*** EXTRACTED DATA

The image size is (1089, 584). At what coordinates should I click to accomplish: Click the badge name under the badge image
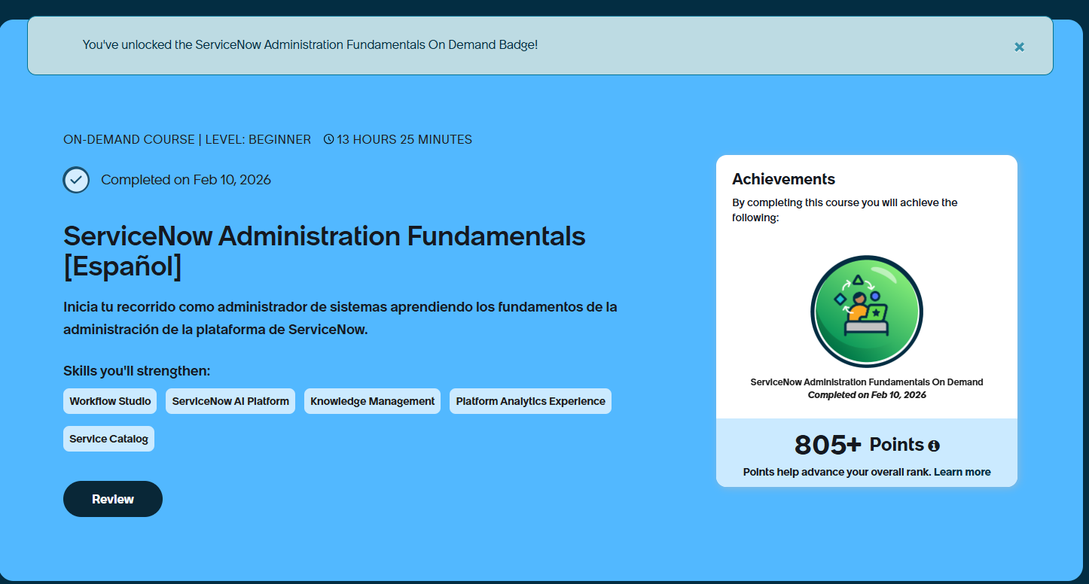point(866,382)
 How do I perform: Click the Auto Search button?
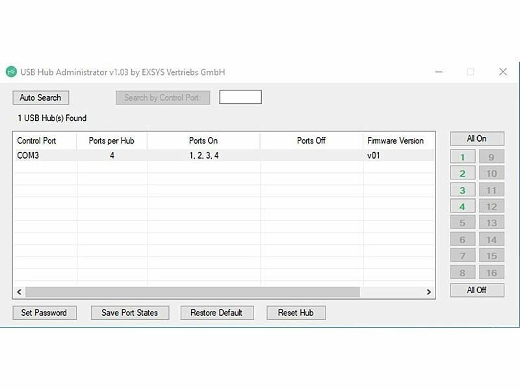pos(40,98)
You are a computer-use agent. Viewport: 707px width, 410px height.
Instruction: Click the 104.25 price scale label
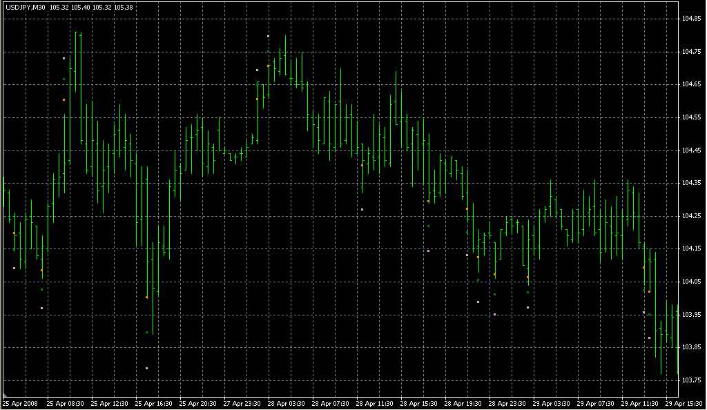pyautogui.click(x=693, y=216)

******

▶ _WORK TASK_
Exclude every picture and copy the remaining data exactly.

▶ _WRITTEN ANSWER_
The image size is (1089, 584). At what coordinates should I click to accomplish: Click the badge name under the badge image
point(866,382)
 How do I perform: Click the Auto Search button?
pos(40,98)
You are a computer-use agent. Viewport: 707px width, 410px height.
Instruction: Click the 104.25 price scale label
pyautogui.click(x=693, y=216)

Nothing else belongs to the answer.